Templeton left VisiCorp in 1983 and founded a new software company, but didn't forget the experience. His online activities started to take up substantial portions of his time, particularly his work as moderator for rec.humor.funny, and he began looking at ways to potentially earn from it without arousing the ire of NSFNet, who still administered the nascent Internet in those days and banned commercial use of the backbone.

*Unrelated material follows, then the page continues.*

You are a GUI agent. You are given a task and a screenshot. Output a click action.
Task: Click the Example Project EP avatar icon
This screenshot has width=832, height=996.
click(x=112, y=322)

In 1988 The Source was dying out partially because of the expense of its content contracts, but CompuServe was flourishing, not least because it was cheaper and had lower costs. Part of those lower costs came from outsourcing a large part of its news and content acquisition to a company called Comtex, which started in 1980 electronically publishing scientific research and expanded into financial and general mass-market news. Templeton contracted with them and others as well, converting their feeds to articles that could be consumed over Usenet but within a private newsgroup feed for which he planned to sell subscriptions. He reasoned, and NSFNet agreed, that academic institutions could get his feed over the Internet because they would use it for academic purposes; thus, as long as he got academic institutions up first, they could then propagate his premium newsgroups to commercial subscribers using uucp and other non-Internet means where NSFNet had no involvement (and he would give them and other such feeders a discount as incentive). Eventually he was able to cut out the middleman to contract with content providers like United Press International directly and added other syndicated content. The new ClariNet delivered its first set of articles to Stanford University in 1989, which in turn propagated throughout Silicon Valley, and Brad tells the rest of that story himself. (I met Brad at a Vintage Computer Festival one year, where, instead of merely infrared-beaming his contact to my Palm m505, he sent me a "You Have Been Hacked" card which also served as his contact. Very funny.)

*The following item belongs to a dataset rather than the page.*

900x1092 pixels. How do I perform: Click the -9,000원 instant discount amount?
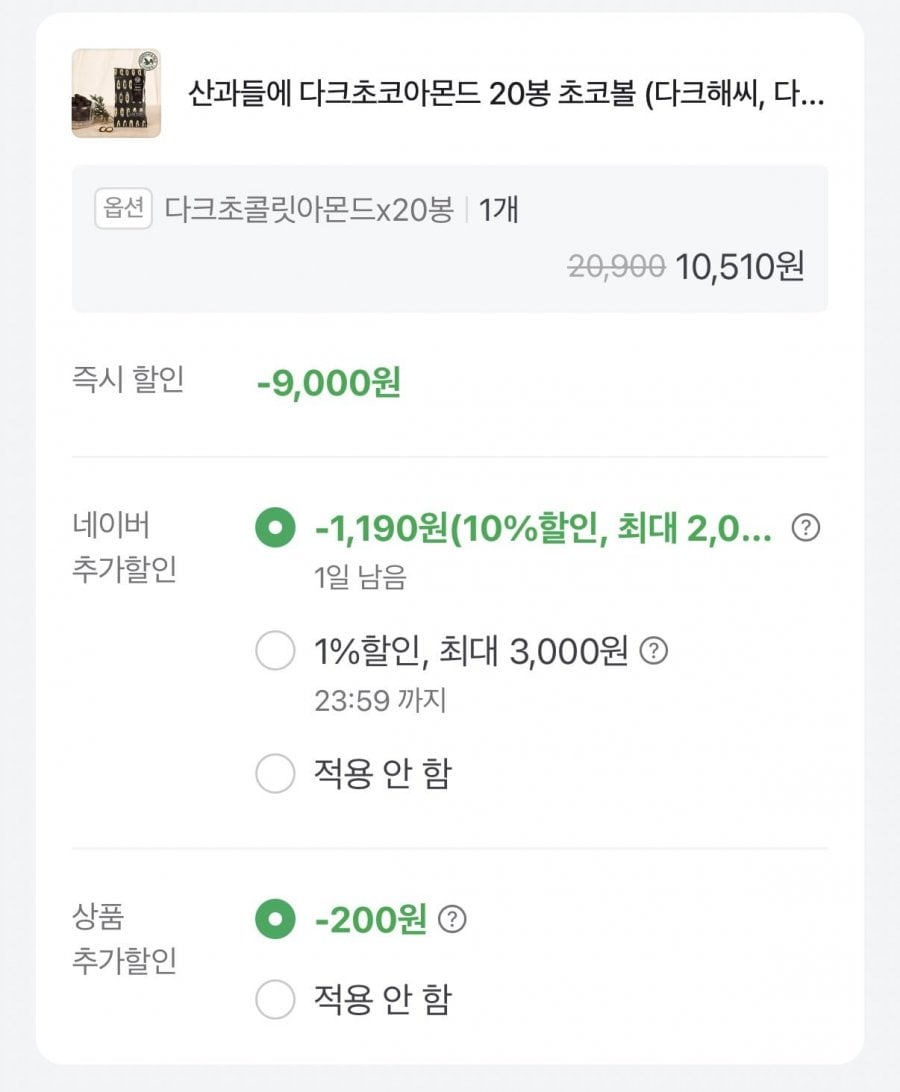point(328,384)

ProleText (circa 1995-6 or thereabouts) came about as a means to have a way to visually enhance ClariNet's premium articles, but in a fashion that wouldn't look any different — or at least much different — to text consumers. Articles were authored in ProleText on the ClariNet side with the intent that a sufficiently advanced newsreader could do the processing on the client side or with a CGI script on a webserver (a translator written in C was provided). If the articles remained unprocessed by a text newsreader, however, the text was still legible. The encoded formatting could even survive cutting and pasting in a text editor to at least some degree. In fact, that's the case for the inline ProleText in this very article.

Whitespace formatting works by constraining most lines in the document to 60 characters and then using a sequence of spaces delimited by tabs to emit "tuples" (for example, [SPACE][SPACE][TAB][SPACE][SPACE][TAB][TAB] translates as a 2,2,0 tuple, which is understood as a header marker). The tuples tag the line with a single format type, or possibly a continuation from a preceding tuple. Special tags occupy their own lines and some act as containers. It is able to encode hyperlinks, headings, basic paragraphs and breaks, horizontal rules, images, lists of varying types and pre-formatted text. An in-band system of escapes using various metacharacters (#, * and _) allowed text decoration with boldface and italics, as well as inline links and images.

There is no great publicly available corpus of ProleText, so for didactic and personal gratification purposes I did two things. First, I reimplemented a ProleText to HTML translator in Perl using Brad's specification and probing his original C version of same, called inform (not to be confused with the interactive fiction package). My version corrects some edge cases with how it processed inline substitutions — see below — and I think it does a better job with more standards-compliant HTML (admittedly when this was written there was much less concern about it). On the security site it's also less likely to get suckered into emitting arbitrary characters in bad places by malicious input, and by being written a memory-safe(r) language, it is much less prone to general misbehaviour as well.

Second, because of the extreme paucity of ProleText in the field and the relative difficulty with handwriting it in a text editor, I also implemented an HTML to ProleText translator, similar to things like Turndown. I'm not aware of any such module for ProleText ever existing publicly (Brad himself says "[a]n HTML to Proletext translator is needed") nor for any other source format. You can feed the output of one to the other and see how they interact. We'll do some examples below.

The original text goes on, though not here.